EcomGPT: Instruction-Tuning Large Language Models with Chain-of-Task Tasks for E-commerce

Authors: Yangning Li, Shirong Ma, Xiaobin Wang, Shen Huang, Chengyue Jiang, Hai-Tao Zheng, Pengjun Xie, Fei Huang, Yong Jiang

AAAI 2024 | Conference PDF | Archive PDF | Plain Text | LLM Run Details

Reproducibility Variable Result LLM Response
Research Type Experimental Extensive experiments and human evaluations demonstrate that Ecom GPT outperforms Chat GPT in term of cross-dataset/task generalization on E-commerce tasks.
Researcher Affiliation Collaboration 1SIGS, Tsinghua University 2Shanghai Tech University 3DAMO Academy, Alibaba Group 4Peng Cheng Laboratory
Pseudocode No The paper does not contain structured pseudocode or algorithm blocks (clearly labeled algorithm sections or code-like formatted procedures).
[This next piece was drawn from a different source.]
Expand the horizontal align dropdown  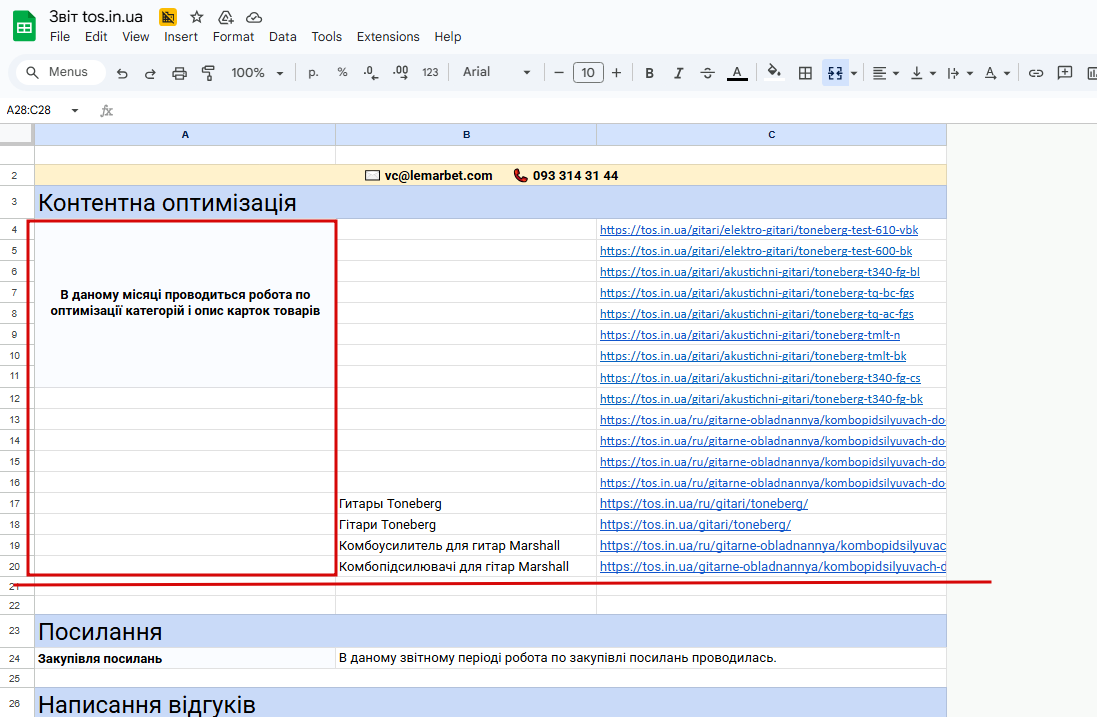coord(885,73)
Open Source Code Yes The Ecom GPT will be public at https://github.com/Alibaba-NLP/Ecom GPT.
Open Datasets Yes We manually collected a wide range of E-commerce natural language processing (NLP) datasets from open data sources, such as academic websites and data competition platforms.
Dataset Splits No The Ecom Instruct dataset is divided into two partitions, namely training and testing." The paper specifies training and testing splits but does not explicitly provide details about a separate validation dataset split.
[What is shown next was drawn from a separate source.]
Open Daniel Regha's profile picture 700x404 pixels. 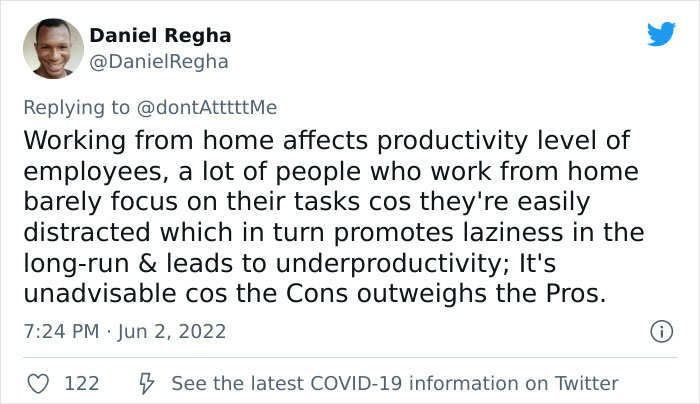tap(52, 49)
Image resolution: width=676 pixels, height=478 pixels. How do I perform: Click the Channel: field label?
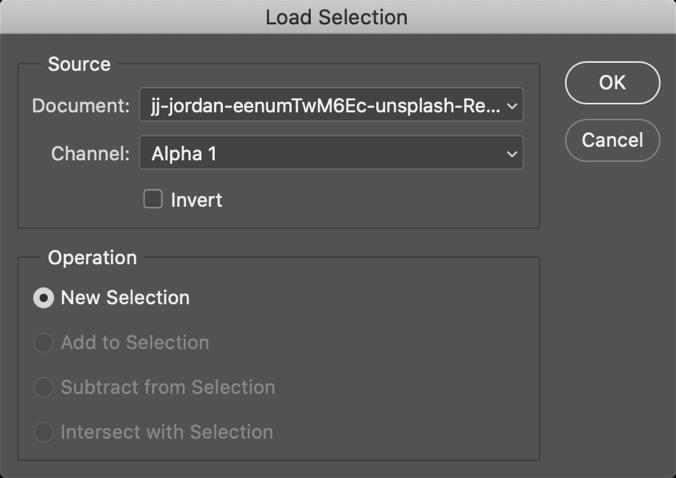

Hardware Specification Yes All experiments are run on 4 NVIDIA A100 SXM4 80GB GPUs.
Software Dependencies No The paper mentions the use of 'Adam W' optimizer and refers to models like 'BLOOMZ' and 'Chat GPT', and a tool 'Alpaca Garbage Collector' (with a URL), but it does not specify explicit version numbers for programming languages, libraries, or frameworks (e.g., Python version, PyTorch/TensorFlow version, CUDA version) needed for replication.
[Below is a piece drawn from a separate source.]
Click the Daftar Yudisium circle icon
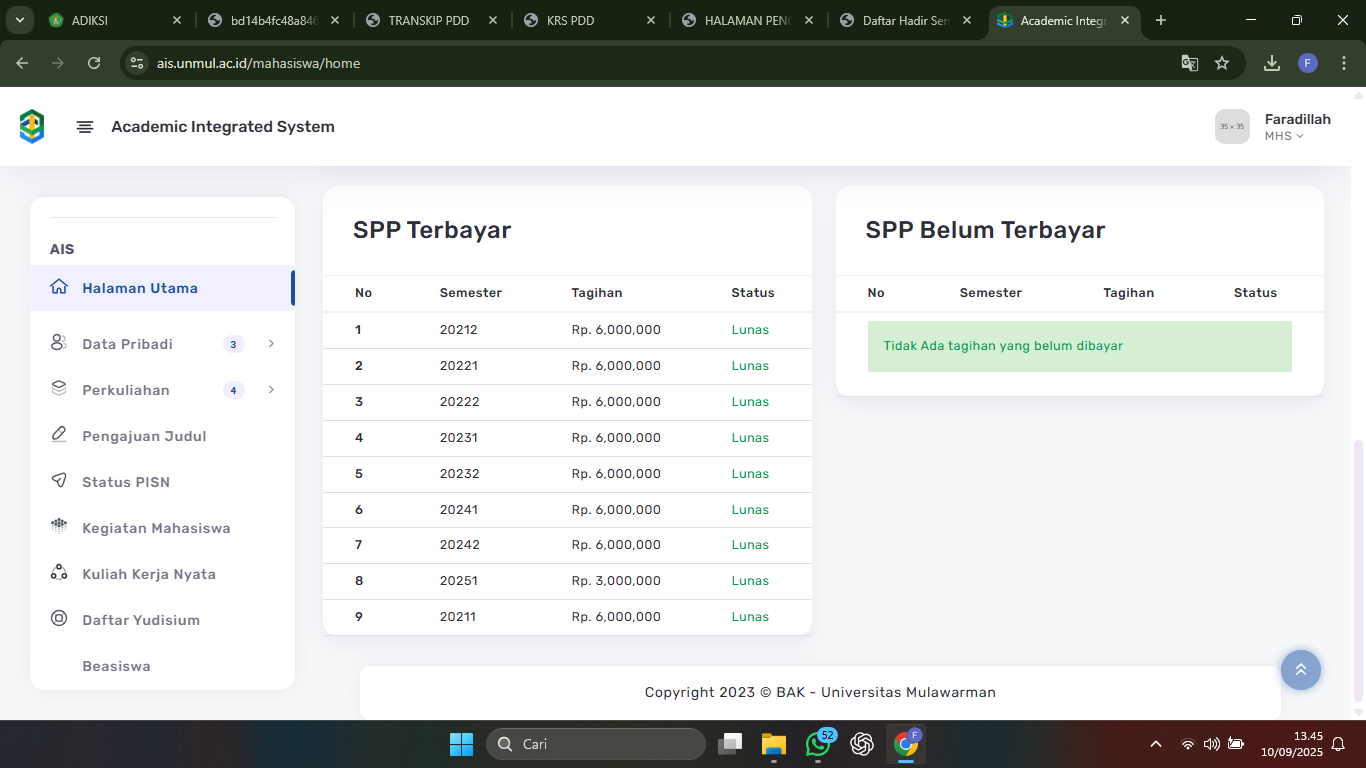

Experiment Setup Yes Adam W (Loshchilov and Hutter 2017) optimizer is employed for model training, with learning rate set of 2e-5 and weight decay of 0. We utilize a cosine learning rate schedule, warming up over 3% of the training steps. The model is fine-tuned with 3 epochs, with the batch size per device set to 4 and the gradient accumulation step set to 8. The maximum sequence length is 1024.